- **Brief**: From the first line to the last, repeat the data exactly and drop the pictures.

Source data:
********
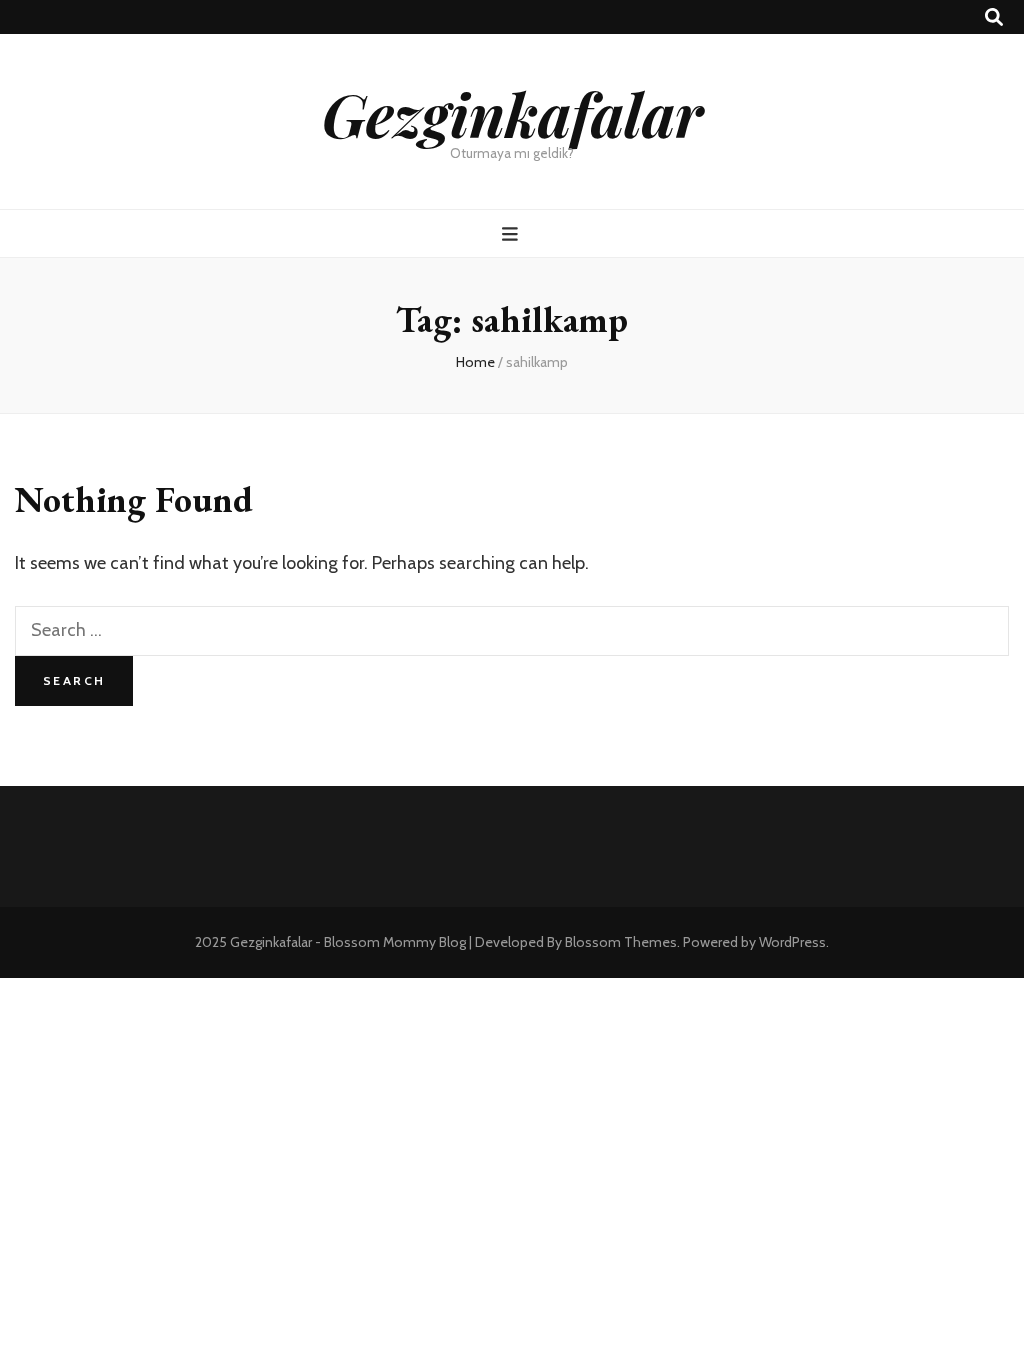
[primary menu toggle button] (512, 234)
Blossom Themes (621, 942)
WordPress (792, 942)
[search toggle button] (994, 17)
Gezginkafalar (512, 113)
********
- **Task response**:
[primary menu toggle button] (512, 234)
Blossom Themes (621, 942)
WordPress (792, 942)
[search toggle button] (994, 17)
Gezginkafalar (512, 113)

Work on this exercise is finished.